# TensorFlow Assignment: Multilayer Perceptron (MLP) and Convolutional Neural Network (CNN)

**[Duke Community Standard](http://integrity.duke.edu/standard.html): By typing your name below, you are certifying that you have adhered to the Duke Community Standard in completing this assignment.**

Name: [Kun Xu（许堃）]

Now that you've run through a simple logistic regression model on MNIST, let's see if we can do better (Hint: we can). For this assignment, you'll build a multilayer perceptron (MLP) and a convolutional neural network (CNN), two popular types of neural networks, and compare their performance. Some potentially useful code:

In [1]:
import tensorflow as tf
from tensorflow.examples.tutorials.mnist import input_data

# Import data
mnist = input_data.read_data_sets("MNIST_data/", one_hot=True)

Extracting MNIST_data/train-images-idx3-ubyte.gz
Extracting MNIST_data/train-labels-idx1-ubyte.gz
Extracting MNIST_data/t10k-images-idx3-ubyte.gz
Extracting MNIST_data/t10k-labels-idx1-ubyte.gz


In [2]:
# Helper functions for creating weight variables
def weight_variable(shape):
    """weight_variable generates a weight variable of a given shape."""
    initial = tf.truncated_normal(shape, stddev=0.1)
    return tf.Variable(initial)

def bias_variable(shape):
    """bias_variable generates a bias variable of a given shape."""
    initial = tf.constant(0.1, shape=shape)
    return tf.Variable(initial)

# Tensorflow Functions that might also be of interest:
# tf.nn.sigmoid()
# tf.nn.relu()

### Multilayer Perceptron

Build a multilayer perceptron for MNIST digit classfication.
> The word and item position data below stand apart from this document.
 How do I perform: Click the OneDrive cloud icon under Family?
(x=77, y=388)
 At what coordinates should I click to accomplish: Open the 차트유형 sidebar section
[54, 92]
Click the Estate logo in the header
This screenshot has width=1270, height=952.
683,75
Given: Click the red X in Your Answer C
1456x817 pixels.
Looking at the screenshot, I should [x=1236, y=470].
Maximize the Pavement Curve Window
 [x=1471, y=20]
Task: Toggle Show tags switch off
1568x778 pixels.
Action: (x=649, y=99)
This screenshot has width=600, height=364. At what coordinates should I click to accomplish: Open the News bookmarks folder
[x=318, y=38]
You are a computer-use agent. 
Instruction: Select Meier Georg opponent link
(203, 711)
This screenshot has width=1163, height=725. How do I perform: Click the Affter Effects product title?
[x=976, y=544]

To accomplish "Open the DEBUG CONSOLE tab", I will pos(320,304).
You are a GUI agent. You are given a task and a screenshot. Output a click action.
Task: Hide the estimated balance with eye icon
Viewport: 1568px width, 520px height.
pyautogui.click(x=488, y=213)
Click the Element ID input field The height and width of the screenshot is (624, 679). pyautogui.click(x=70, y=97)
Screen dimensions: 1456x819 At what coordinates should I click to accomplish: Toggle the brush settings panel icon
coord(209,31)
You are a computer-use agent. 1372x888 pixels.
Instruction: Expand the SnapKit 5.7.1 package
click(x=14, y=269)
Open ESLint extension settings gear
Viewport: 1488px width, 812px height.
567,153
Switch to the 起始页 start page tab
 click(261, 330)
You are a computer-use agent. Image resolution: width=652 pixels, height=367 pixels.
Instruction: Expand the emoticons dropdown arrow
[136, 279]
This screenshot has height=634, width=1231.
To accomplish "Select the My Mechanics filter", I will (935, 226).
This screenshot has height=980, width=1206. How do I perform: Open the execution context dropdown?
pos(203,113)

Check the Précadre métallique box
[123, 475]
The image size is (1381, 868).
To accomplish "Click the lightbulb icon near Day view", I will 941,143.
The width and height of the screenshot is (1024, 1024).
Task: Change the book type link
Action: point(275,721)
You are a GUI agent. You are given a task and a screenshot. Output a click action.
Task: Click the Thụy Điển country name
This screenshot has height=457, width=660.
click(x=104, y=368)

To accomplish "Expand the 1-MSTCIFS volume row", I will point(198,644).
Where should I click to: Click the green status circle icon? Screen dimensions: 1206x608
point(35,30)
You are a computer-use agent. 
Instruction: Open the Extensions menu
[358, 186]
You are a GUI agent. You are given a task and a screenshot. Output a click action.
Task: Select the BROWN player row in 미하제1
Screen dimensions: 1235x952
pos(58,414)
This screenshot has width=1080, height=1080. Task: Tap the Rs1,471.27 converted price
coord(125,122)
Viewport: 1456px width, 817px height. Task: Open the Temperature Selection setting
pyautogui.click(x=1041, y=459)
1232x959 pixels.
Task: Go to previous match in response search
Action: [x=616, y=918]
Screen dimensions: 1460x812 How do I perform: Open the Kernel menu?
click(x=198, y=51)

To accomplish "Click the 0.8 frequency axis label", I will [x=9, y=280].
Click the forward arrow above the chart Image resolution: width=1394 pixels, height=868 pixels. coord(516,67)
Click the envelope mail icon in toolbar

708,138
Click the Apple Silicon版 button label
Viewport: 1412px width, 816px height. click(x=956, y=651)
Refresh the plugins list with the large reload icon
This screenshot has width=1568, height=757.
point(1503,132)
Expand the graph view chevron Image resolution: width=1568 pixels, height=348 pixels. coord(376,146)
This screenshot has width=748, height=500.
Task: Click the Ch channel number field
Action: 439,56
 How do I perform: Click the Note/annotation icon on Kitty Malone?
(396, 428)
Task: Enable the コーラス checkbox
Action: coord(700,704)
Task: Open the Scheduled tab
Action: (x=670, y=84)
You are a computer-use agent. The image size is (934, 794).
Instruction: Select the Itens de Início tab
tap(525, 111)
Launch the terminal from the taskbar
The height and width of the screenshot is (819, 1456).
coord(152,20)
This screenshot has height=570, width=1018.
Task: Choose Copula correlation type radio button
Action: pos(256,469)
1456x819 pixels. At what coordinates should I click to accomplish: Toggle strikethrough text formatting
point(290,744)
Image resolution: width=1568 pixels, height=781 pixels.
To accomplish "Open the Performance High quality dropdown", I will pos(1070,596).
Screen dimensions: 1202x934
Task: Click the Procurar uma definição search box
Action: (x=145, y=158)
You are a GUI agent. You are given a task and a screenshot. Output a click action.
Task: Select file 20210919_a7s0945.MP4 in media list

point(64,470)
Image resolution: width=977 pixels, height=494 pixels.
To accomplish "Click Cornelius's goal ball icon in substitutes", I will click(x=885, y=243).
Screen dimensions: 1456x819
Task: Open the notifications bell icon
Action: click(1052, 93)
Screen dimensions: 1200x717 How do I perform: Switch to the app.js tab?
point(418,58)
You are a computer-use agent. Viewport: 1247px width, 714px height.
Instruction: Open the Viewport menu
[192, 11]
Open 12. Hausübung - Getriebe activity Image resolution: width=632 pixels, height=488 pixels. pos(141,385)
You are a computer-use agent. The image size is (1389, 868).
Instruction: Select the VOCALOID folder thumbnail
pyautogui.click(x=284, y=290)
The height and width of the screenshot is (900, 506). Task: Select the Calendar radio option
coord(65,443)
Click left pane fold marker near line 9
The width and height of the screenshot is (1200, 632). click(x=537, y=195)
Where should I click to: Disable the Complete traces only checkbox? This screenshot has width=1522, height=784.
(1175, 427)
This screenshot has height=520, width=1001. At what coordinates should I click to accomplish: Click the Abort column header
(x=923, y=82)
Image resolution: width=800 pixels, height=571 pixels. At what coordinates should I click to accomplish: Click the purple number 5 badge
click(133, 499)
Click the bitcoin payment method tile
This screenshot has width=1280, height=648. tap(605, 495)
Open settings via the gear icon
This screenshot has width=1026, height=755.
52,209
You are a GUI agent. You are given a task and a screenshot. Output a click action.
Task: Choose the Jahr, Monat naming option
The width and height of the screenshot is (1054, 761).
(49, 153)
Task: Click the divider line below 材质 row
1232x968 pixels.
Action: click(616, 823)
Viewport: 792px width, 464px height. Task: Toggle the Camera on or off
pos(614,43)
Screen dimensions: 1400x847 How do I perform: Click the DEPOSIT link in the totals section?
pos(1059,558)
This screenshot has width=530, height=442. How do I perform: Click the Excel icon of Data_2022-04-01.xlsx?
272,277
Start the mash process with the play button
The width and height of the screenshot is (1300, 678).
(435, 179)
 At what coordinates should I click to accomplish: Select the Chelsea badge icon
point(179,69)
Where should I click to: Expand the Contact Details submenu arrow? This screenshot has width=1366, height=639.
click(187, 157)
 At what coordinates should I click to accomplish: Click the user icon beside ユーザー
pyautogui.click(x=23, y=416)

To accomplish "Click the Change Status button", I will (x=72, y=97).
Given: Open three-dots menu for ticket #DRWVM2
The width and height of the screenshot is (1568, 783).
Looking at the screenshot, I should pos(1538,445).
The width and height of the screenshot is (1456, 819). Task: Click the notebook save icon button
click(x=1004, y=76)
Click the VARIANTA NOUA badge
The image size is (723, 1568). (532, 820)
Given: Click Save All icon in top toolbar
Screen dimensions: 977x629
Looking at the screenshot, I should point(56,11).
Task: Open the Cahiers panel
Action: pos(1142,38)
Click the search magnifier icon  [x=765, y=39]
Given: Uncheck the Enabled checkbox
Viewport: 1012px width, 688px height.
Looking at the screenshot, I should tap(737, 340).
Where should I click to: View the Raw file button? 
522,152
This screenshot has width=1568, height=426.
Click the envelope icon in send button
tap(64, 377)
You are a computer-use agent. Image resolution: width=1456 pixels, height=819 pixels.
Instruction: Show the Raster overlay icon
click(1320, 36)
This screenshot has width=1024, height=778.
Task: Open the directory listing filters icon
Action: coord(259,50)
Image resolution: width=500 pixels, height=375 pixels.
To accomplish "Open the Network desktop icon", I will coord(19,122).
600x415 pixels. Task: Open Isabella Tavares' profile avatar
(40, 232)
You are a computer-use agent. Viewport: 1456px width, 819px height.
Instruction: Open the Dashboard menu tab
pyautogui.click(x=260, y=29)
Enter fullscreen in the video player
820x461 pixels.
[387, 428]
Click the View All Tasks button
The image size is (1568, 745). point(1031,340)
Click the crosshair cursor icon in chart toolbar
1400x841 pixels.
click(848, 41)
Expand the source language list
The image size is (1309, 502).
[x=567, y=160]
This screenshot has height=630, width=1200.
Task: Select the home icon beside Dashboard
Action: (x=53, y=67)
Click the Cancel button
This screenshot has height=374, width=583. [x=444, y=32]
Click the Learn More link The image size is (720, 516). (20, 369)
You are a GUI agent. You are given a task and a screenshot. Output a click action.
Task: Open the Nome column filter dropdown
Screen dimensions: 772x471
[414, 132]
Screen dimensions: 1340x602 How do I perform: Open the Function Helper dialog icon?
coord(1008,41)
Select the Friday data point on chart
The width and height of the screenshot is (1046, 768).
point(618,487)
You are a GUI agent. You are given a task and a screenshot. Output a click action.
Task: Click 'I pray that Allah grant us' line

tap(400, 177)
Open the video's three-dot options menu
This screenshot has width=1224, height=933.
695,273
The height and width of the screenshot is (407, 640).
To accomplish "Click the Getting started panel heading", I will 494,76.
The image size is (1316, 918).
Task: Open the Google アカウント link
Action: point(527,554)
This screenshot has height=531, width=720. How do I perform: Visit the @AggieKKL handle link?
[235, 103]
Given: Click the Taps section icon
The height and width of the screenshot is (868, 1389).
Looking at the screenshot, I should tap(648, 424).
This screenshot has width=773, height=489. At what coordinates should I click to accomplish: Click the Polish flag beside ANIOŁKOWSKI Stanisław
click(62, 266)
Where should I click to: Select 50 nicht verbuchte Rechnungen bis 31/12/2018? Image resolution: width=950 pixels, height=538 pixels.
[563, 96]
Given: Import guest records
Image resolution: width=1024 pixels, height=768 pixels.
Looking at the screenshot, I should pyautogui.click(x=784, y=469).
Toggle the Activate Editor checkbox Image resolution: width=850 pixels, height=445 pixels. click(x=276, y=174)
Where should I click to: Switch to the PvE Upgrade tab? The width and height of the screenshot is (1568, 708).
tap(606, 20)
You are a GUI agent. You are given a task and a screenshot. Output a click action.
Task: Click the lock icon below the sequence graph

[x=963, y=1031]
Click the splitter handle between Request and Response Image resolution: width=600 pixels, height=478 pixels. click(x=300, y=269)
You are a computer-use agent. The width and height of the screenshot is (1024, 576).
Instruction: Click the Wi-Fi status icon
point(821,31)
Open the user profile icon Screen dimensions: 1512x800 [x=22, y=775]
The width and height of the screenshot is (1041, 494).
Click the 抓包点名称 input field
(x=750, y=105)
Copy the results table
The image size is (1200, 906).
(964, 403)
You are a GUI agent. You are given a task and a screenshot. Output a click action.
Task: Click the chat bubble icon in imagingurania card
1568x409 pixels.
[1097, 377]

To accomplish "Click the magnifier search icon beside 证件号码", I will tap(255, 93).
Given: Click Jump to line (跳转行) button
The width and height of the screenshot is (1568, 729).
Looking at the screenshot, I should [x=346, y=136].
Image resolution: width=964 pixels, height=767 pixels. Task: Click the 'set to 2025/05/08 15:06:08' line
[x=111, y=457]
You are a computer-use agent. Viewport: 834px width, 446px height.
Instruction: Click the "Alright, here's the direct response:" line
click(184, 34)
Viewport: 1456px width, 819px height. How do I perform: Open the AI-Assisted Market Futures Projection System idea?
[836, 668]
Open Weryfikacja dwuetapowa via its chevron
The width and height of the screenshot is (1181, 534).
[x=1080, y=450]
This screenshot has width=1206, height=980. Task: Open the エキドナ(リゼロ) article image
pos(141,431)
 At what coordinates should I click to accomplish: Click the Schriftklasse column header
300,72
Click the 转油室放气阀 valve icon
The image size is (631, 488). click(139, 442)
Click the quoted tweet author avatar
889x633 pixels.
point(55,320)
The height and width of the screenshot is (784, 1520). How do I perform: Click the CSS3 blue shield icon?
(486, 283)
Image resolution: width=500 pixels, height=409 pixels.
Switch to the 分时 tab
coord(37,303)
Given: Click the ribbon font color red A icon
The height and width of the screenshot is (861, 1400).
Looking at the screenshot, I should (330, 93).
Feel free to play around with the model architecture and see how the training time/performance changes, but to begin, try the following:

Image -> fully connected (500 hidden units) -> nonlinearity (Sigmoid/ReLU) -> fully connected (10 hidden units) -> softmax

Skeleton framework for you to fill in (Code you need to provide is marked by `###`):

In [27]:
# Model Inputs
x = tf.placeholder(tf.float32, [None, 784])
y_ =  tf.placeholder(tf.float32, [None, 10])
# Define the graph

activation = tf.nn.sigmoid
### Create your MLP here##
w1, b1 = weight_variable([784, 500]), bias_variable([1, 500])
ly_x = tf.matmul(x, w1) + b1
ly_x = activation(ly_x)

w2, b2 = weight_variable([500, 10]), bias_variable([1, 10])
y_mlp = tf.matmul(ly_x, w2) + b2
### Make sure to name your MLP output as y_mlp ###




# Loss 
cross_entropy = tf.reduce_mean(tf.nn.softmax_cross_entropy_with_logits(labels=y_, logits=y_mlp))

# Optimizer
train_step = tf.train.GradientDescentOptimizer(0.2).minimize(cross_entropy, var_list=[w1, b1, w2, b2])
# train_step = tf.train.MomentumOptimizer(0.1, 0.9).minimize(cross_entropy, var_list=[w1, b1, w2, b2])

# Evaluation
correct_prediction = tf.equal(tf.argmax(y_mlp, 1), tf.argmax(y_, 1))
accuracy = tf.reduce_mean(tf.cast(correct_prediction, tf.float32))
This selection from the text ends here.